Here you can see the new after rain growth next to the old growth









I've got about twice as many tomatoes from before the week long, flooding rains. 

ANy ideas?


----------



## T-Bone 369 (Jan 18, 2007)

It looks like stink bug damage to me, especially since there does not appear to be much foliar damage. 

There are some pretty good diagnostic pics here from Texas A&M.

http://aggie-horticulture.tamu.edu/publications/tomatoproblemsolver/


----------



## UUmom2many (Apr 21, 2009)

the damage dosen't seem to be very extensive, are these safe to eat or shoudl i discard the ones with the damage and hope the newer fruits are spared?


----------



## elkwc (Jun 3, 2007)

I've never saw stink bug damage so can't comment on that.

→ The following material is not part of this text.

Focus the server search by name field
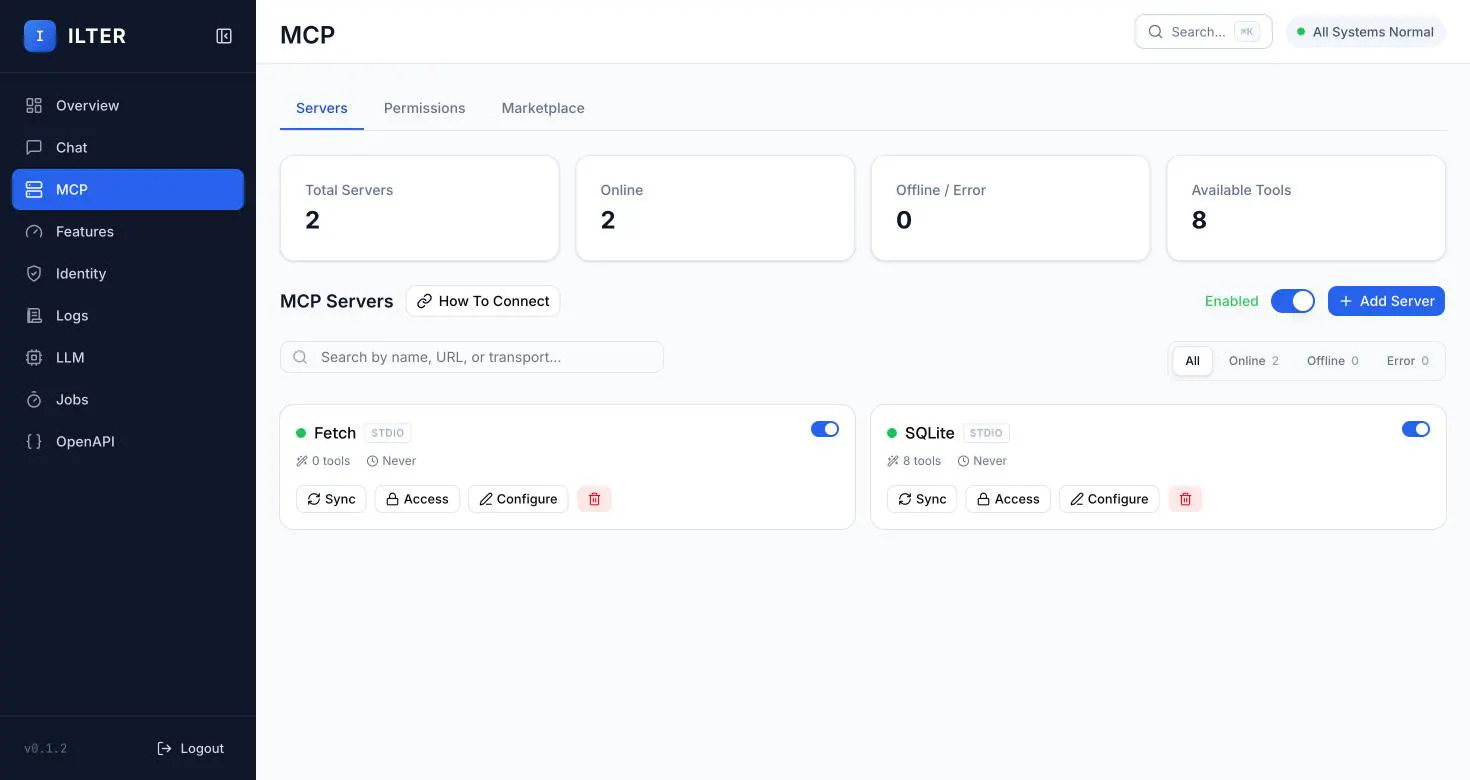The height and width of the screenshot is (780, 1470). [x=472, y=357]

I don't see enough in the pictures to cause me concern. Was it cloudy during the week you had rain? I would let them ripen and if they feel firm and look ok otherwise I would taste one and see. The fruit from the picture looks ok except being a little lighter. Jay


----------



## UUmom2many (Apr 21, 2009)

i'm going to pick up some bioneem this morning before church and see if it'll help. other than the light discoloration there isnt' anything really "bad" with the fruits. those aren't quite up to ripe so i guess we'll see in a day or so


----------